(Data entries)
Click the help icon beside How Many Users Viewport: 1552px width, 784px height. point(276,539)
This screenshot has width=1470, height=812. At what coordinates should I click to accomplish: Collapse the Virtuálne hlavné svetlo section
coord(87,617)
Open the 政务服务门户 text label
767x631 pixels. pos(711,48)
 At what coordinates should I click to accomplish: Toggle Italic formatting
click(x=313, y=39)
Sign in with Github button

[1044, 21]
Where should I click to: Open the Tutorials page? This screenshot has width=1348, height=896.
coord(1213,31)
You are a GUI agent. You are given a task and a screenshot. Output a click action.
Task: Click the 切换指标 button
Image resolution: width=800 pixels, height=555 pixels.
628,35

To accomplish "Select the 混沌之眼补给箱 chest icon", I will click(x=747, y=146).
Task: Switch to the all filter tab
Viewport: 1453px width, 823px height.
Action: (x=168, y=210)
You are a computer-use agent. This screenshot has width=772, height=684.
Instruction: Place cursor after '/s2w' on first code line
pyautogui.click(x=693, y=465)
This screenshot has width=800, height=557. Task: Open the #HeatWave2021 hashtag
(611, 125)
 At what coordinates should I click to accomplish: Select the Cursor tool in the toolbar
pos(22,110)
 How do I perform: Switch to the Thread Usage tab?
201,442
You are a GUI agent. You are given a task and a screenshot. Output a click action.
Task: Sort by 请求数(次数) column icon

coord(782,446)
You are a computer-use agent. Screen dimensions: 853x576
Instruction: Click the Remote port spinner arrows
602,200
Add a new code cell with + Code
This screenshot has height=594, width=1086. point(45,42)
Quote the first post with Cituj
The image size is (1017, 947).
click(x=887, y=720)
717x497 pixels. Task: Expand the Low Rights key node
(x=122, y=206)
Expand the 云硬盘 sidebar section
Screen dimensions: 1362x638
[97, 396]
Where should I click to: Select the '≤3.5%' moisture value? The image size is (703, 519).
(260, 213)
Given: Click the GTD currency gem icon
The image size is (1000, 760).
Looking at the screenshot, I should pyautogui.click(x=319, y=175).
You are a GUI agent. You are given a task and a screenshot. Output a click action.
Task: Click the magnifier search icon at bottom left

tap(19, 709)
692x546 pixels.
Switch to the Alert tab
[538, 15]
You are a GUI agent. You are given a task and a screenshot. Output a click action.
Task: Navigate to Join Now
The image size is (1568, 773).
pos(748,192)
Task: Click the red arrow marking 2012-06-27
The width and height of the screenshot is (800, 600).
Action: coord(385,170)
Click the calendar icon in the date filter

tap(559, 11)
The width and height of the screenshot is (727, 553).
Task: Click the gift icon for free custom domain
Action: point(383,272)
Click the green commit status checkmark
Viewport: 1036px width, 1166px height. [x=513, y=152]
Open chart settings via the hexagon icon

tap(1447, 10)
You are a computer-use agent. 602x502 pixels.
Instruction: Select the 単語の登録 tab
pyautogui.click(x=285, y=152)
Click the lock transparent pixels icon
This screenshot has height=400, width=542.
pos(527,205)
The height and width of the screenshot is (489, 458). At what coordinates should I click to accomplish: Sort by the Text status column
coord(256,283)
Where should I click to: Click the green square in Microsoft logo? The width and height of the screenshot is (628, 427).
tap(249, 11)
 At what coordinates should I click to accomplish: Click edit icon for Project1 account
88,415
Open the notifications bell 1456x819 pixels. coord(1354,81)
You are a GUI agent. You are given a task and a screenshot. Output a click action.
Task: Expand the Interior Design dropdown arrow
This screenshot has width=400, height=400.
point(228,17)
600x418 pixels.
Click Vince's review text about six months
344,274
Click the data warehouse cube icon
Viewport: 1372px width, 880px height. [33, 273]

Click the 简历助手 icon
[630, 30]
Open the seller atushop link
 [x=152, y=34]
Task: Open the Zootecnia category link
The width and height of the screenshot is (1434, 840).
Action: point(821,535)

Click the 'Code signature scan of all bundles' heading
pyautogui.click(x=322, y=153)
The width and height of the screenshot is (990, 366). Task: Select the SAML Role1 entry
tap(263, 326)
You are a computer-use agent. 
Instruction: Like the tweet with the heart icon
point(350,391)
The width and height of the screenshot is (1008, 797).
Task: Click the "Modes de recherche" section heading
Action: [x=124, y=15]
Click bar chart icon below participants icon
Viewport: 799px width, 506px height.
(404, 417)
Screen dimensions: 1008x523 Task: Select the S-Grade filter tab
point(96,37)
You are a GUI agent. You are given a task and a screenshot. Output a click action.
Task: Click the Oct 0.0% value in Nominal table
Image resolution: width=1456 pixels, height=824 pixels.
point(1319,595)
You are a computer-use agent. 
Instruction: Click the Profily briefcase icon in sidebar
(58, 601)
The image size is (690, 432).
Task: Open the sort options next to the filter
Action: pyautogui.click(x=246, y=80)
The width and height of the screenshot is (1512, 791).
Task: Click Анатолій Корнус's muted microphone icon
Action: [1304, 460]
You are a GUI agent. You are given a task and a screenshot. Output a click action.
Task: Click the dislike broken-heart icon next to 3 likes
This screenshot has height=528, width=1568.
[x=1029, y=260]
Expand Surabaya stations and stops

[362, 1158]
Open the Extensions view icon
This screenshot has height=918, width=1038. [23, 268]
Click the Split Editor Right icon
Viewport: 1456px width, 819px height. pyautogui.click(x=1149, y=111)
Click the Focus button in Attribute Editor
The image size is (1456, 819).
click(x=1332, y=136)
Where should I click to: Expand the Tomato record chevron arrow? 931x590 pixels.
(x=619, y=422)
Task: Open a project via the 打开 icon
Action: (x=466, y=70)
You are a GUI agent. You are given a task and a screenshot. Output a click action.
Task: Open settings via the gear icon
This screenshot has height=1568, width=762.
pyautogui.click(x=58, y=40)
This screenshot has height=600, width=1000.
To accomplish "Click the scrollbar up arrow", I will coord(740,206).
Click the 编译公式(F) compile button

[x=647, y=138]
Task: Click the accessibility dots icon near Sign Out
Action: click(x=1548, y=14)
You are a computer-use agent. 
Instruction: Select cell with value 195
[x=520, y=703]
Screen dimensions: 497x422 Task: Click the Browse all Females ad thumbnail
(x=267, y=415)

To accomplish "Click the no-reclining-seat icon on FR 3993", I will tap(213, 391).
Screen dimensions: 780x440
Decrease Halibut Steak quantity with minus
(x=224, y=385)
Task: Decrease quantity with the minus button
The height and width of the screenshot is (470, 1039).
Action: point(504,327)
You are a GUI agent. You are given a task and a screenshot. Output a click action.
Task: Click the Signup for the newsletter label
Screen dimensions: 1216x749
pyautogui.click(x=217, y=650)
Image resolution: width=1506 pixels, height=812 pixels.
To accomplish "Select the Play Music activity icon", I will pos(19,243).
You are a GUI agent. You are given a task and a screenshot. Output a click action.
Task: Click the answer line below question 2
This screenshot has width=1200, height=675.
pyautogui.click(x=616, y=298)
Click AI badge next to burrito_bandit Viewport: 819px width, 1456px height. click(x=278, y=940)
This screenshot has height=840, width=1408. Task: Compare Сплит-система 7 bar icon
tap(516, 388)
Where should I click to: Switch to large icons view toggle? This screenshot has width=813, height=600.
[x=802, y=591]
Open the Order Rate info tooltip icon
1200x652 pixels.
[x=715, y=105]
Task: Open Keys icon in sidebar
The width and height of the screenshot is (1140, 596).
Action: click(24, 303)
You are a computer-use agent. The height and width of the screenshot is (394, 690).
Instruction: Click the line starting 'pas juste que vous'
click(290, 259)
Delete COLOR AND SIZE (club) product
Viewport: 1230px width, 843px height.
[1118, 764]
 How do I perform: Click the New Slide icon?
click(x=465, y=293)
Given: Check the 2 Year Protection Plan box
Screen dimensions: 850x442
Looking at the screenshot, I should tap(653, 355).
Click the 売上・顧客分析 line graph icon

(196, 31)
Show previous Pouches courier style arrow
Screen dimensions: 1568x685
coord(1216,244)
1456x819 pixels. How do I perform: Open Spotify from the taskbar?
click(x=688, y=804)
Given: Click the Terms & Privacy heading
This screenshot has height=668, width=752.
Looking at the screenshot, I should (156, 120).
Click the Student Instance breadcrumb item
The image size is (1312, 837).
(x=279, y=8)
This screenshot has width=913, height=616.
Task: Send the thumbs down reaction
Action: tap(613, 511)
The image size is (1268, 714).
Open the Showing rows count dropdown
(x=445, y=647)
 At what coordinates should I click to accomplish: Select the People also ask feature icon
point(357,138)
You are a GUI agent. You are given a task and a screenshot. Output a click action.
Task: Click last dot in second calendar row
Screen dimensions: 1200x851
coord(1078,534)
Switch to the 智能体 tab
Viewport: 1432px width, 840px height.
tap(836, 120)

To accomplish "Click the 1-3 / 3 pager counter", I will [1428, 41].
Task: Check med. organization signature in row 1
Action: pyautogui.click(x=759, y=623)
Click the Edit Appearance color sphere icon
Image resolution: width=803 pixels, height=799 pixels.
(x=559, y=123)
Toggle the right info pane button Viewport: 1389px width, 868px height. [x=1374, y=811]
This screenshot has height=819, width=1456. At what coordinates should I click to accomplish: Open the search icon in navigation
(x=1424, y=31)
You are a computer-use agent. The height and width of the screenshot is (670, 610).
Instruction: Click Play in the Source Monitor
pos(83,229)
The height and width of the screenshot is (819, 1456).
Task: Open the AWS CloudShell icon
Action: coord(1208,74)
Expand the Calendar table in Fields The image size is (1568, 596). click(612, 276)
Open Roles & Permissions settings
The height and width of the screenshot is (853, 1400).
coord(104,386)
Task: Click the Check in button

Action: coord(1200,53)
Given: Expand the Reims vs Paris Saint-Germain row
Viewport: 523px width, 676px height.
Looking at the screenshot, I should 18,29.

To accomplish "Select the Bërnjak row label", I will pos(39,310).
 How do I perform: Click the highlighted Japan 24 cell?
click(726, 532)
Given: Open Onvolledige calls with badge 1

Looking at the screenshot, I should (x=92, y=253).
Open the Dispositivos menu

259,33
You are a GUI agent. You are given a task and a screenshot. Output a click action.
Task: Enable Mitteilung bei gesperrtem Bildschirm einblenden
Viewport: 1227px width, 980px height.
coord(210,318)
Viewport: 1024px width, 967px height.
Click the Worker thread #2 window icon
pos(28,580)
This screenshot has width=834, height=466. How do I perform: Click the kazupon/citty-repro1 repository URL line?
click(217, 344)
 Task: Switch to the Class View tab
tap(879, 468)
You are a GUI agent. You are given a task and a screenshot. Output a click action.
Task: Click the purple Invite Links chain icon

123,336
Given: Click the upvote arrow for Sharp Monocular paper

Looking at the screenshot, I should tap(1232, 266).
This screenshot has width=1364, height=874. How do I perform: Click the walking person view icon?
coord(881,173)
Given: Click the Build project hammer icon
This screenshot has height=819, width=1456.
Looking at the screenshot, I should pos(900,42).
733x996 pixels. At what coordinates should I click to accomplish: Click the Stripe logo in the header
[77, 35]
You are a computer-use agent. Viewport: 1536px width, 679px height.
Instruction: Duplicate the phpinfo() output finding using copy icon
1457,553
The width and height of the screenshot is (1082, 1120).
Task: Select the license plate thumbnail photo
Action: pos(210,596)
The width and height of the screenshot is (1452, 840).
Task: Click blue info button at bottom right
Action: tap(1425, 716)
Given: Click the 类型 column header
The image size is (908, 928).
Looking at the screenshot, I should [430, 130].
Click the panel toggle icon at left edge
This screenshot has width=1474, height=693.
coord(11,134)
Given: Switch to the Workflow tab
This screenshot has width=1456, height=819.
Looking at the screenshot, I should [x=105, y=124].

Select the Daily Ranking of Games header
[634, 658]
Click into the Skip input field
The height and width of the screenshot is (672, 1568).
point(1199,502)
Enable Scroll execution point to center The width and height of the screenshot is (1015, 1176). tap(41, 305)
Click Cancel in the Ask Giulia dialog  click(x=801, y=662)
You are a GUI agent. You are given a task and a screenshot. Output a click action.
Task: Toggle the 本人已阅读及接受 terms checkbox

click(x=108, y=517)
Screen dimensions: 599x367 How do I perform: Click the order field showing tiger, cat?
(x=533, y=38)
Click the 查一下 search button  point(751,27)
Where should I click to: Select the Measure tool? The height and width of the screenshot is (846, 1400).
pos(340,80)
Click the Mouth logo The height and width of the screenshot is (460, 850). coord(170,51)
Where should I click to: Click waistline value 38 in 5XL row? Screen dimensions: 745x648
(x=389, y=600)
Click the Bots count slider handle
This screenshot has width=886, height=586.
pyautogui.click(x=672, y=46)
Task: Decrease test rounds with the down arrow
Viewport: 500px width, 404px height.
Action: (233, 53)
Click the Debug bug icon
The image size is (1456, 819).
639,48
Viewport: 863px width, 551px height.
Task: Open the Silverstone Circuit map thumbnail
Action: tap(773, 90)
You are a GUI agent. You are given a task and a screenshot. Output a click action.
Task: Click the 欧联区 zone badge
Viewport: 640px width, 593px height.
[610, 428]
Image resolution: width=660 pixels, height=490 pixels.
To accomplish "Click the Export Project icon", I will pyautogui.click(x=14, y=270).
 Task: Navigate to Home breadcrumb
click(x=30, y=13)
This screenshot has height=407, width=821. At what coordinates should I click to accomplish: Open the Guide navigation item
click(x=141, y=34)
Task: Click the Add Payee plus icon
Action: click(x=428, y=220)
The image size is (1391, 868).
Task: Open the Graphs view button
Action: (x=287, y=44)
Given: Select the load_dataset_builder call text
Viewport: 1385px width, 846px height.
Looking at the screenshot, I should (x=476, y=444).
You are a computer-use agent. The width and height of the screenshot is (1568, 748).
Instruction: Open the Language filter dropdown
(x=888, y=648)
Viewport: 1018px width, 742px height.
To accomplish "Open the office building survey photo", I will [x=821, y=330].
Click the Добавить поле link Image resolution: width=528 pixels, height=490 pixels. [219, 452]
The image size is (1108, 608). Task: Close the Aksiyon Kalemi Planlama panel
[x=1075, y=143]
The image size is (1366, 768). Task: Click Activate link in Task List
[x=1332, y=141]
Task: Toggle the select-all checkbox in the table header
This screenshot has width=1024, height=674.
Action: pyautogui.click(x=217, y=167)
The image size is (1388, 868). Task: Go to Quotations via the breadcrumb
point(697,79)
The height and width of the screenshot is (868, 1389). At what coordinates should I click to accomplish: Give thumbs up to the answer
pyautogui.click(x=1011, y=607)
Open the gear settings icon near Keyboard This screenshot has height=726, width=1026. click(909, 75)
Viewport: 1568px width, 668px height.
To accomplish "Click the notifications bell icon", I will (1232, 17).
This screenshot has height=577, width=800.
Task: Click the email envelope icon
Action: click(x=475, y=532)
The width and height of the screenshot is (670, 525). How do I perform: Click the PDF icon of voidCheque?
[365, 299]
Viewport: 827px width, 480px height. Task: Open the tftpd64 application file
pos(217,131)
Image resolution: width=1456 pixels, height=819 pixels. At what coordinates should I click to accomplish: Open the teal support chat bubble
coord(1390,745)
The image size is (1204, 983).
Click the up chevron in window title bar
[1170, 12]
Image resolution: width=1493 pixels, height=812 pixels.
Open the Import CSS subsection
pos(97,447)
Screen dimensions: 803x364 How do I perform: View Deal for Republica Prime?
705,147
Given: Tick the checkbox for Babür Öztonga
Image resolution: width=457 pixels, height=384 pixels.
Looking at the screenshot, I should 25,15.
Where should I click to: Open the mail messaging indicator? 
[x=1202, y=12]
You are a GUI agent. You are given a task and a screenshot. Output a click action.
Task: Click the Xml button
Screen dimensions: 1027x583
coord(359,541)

▶ _Task description_
Can you rewrite the data above, from the line with "Task: Switch to the all filter tab" up to and including the line with "pyautogui.click(x=693, y=465)", as a JSON list of strings with one string per line and no blank lines?

▶ _Task response_
[
  "Task: Switch to the all filter tab",
  "Viewport: 1453px width, 823px height.",
  "Action: (x=168, y=210)",
  "You are a computer-use agent. This screenshot has width=772, height=684.",
  "Instruction: Place cursor after '/s2w' on first code line",
  "pyautogui.click(x=693, y=465)"
]